Tout habillée encore, bercée par les brumes d'une trop longue nuit de sommeil, Adeline s'était réveillée avec beaucoup de peine. Le brouhaha qui l'entourait, course effrénée, bruissement frénétique de linges traîné, parole chaotique et voix grave, ne la dérangeaient guère pourtant.

Du moins, c'était toutes ces personnes qui circulaient autour d'elle, comme dans un moulin, l'exaspéraient... comment pouvait-on faire autant de bruit à une heure aussi matinale, étant la première des servantes, elle pouvait s'accorder quelques écarts. Mais, une voix, parmi toutes celles qu'elle entendait difficilement l'avait sortie de sa torpeur d'un coup d'un seul :

- Mais qu'on la réveille ! Je ne veux rien entendre, ce qui se passe là est grave ! grondait cette voix.

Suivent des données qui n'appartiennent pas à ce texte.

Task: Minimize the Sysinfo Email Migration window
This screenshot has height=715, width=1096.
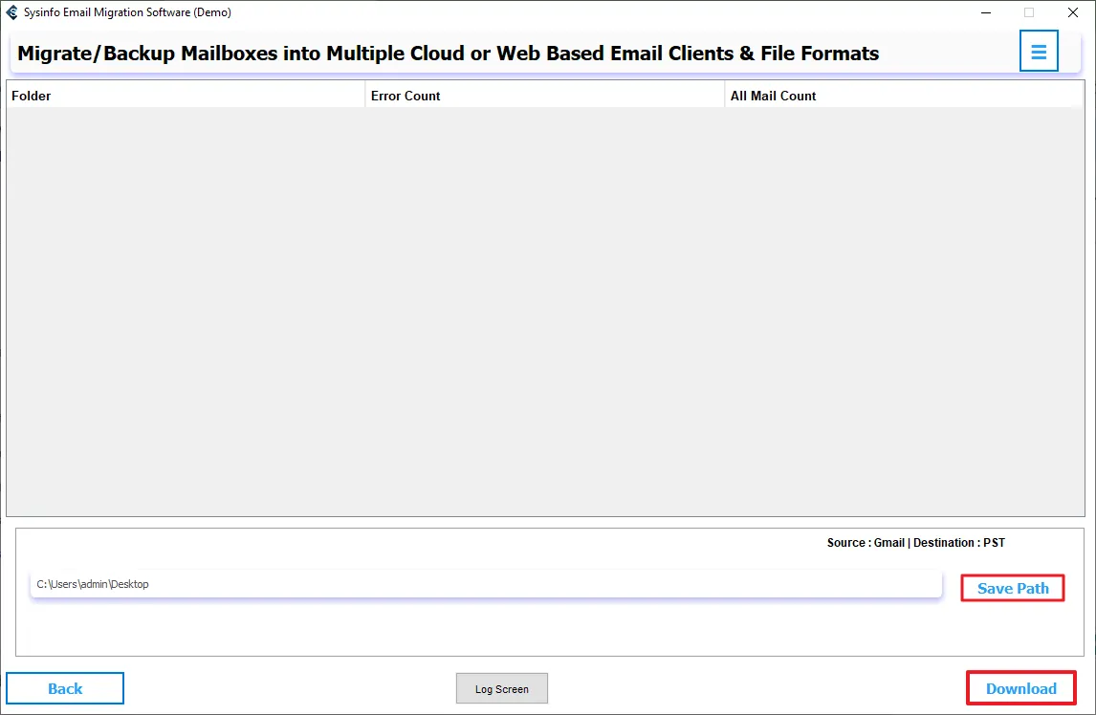Action: pos(985,12)
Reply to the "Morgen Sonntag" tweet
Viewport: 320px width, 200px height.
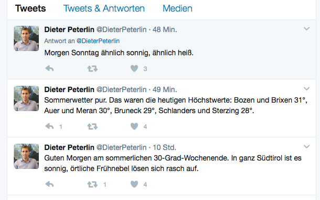coord(49,68)
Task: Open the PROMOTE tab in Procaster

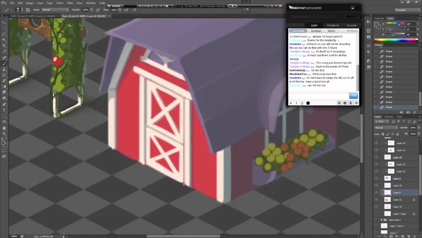Action: coord(333,25)
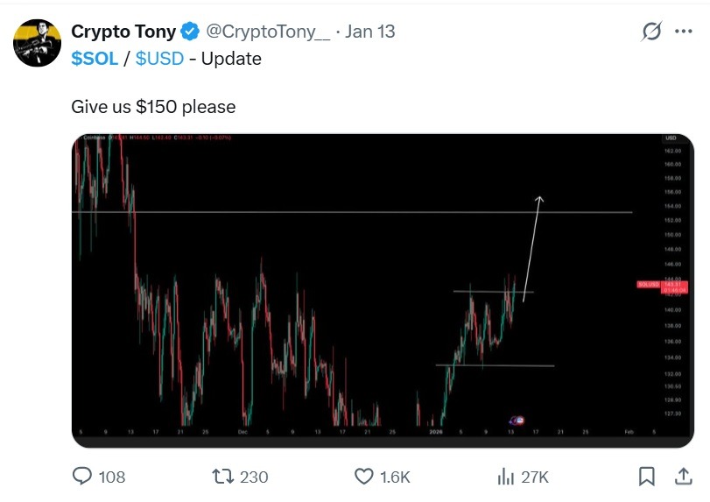Image resolution: width=710 pixels, height=502 pixels.
Task: Click the Crypto Tony display name
Action: point(123,32)
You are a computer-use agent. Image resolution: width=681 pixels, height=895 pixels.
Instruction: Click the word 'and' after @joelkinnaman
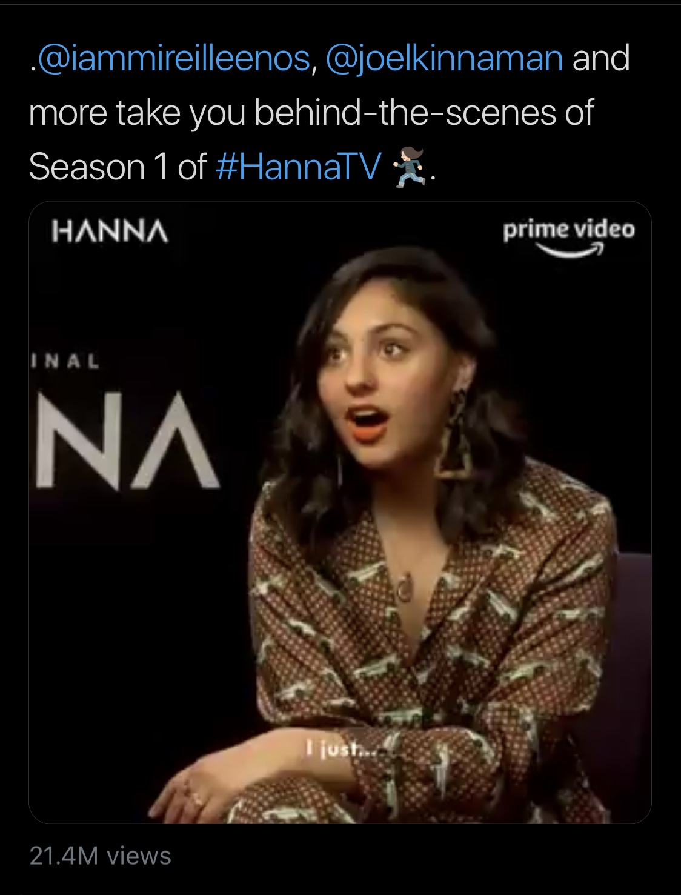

Adeline s'était relevée avec hâte, la bouche pâteuse, et les cheveux en pagaille. Les mémoires de la veille ne lui revenaient pas encore, et elle ne savait pas où elle était, ni pourquoi il y avait tant d'agitation autour d'elle, du reste, le roi semblait être en colère. Elle se frotta les paupières, racla sa gorge et vit la reine elle-même debout devant une fenêtre ouverte.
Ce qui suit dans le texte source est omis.